*** Opening RECORDS ***
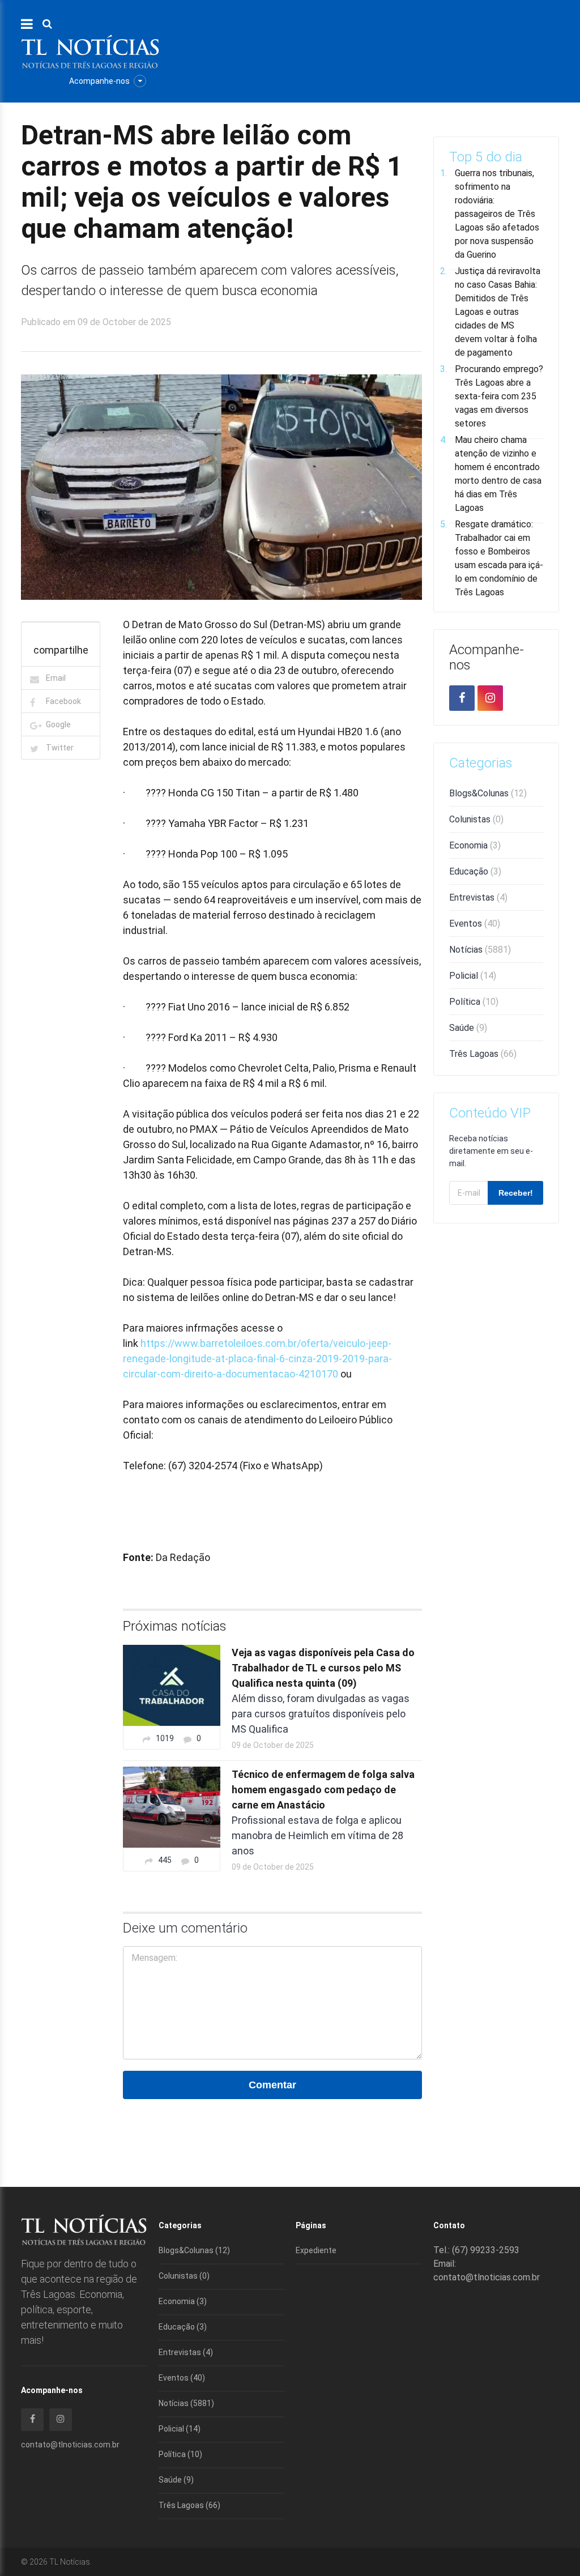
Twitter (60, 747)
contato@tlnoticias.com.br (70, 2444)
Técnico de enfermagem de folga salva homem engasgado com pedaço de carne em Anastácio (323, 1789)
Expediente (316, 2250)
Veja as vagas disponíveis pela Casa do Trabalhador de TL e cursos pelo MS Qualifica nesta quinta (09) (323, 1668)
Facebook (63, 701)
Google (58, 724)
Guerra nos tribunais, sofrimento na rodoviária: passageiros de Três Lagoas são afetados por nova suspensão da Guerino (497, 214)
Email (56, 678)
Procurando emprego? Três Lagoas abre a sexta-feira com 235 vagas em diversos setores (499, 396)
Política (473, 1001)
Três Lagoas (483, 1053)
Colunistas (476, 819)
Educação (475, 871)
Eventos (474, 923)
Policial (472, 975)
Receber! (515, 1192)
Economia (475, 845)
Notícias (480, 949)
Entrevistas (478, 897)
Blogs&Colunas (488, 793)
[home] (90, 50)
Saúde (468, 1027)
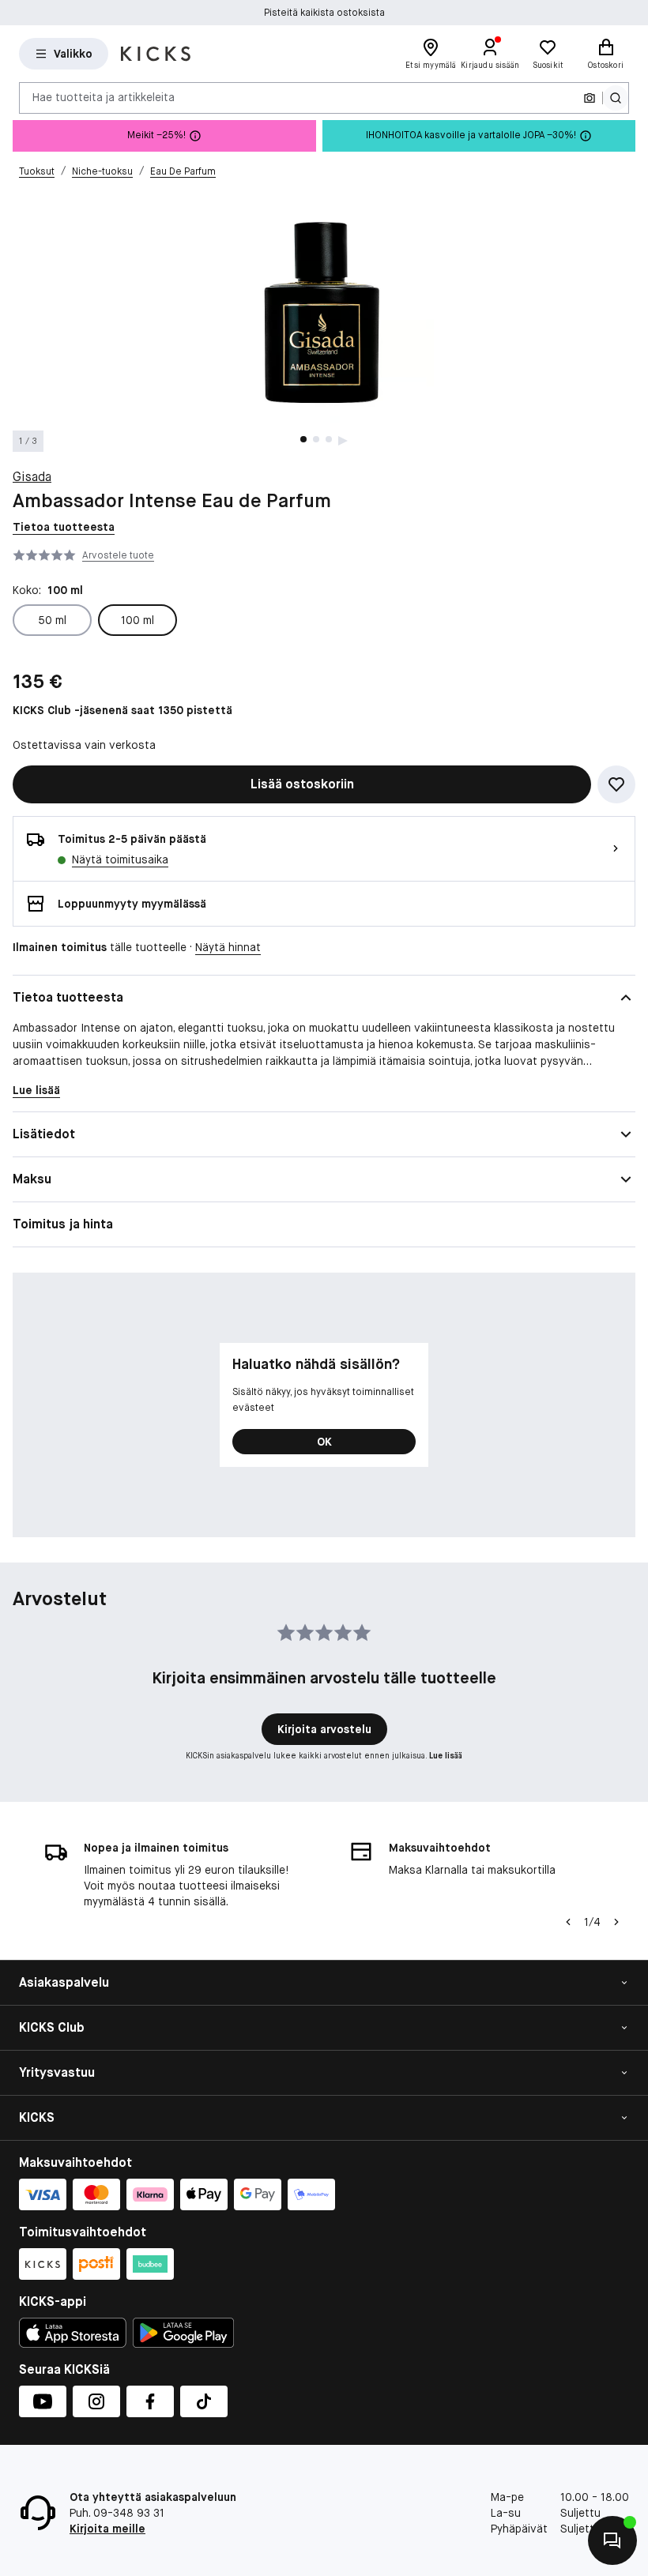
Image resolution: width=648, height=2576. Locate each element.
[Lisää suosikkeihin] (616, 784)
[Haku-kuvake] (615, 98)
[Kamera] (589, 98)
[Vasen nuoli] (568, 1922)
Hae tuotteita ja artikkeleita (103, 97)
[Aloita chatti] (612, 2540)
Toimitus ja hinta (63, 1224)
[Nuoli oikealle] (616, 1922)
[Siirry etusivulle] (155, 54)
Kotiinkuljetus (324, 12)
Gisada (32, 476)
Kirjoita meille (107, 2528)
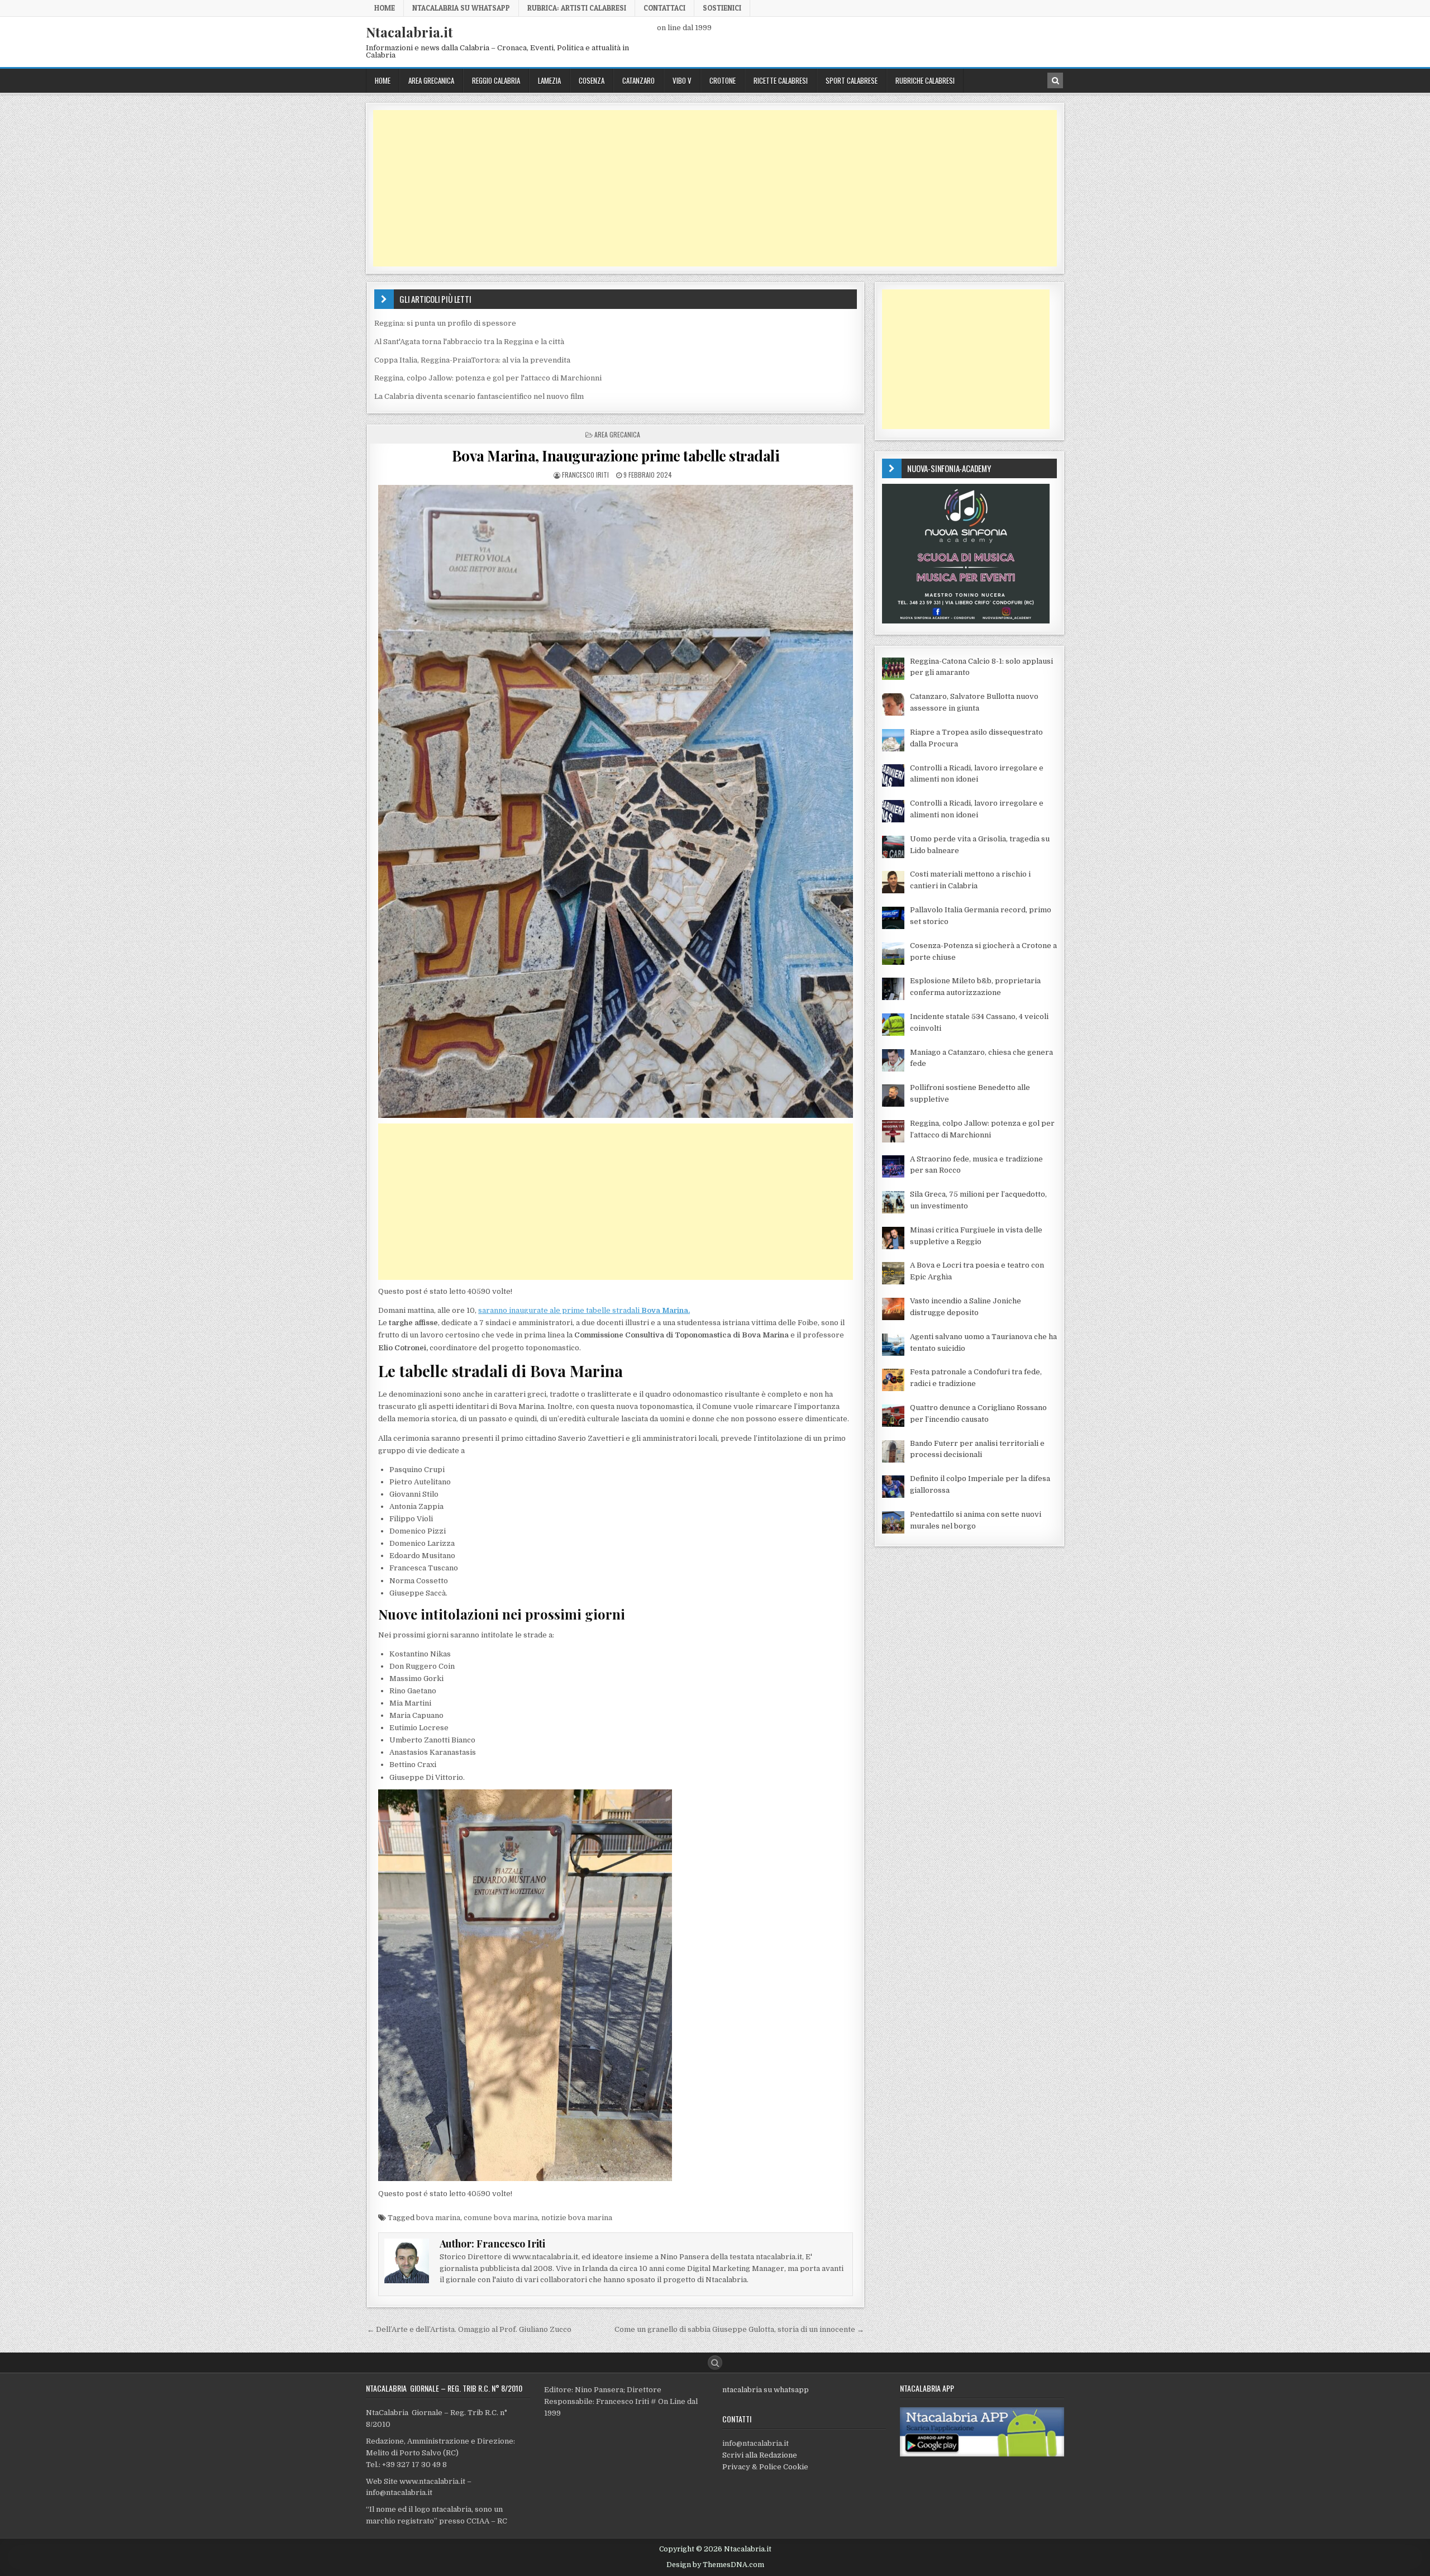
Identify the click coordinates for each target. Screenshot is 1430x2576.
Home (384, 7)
*** Closing RECORDS ***
### ASSIGNED TASK:
Quote, please, only the lines running from the one with "Notícias (480, 949)" down to the final line of the data above, keeping both ends and skipping the pictures.

### COMPLETED EXERCISE:
Notícias (480, 949)
Entrevistas (478, 897)
Blogs&Colunas (488, 793)
[home] (90, 50)
Saúde (468, 1027)
Image resolution: width=648, height=2576. Locate each element.
[Lisää suosikkeihin] (616, 784)
[Haku-kuvake] (615, 98)
[Kamera] (589, 98)
[Vasen nuoli] (568, 1922)
Hae tuotteita ja artikkeleita (103, 97)
[Aloita chatti] (612, 2540)
Toimitus ja hinta (63, 1224)
[Nuoli oikealle] (616, 1922)
[Siirry etusivulle] (155, 54)
Kotiinkuljetus (324, 12)
Gisada (32, 476)
Kirjoita meille (107, 2528)
Identify the click coordinates for each target. Screenshot is 1430x2576.
Home (384, 7)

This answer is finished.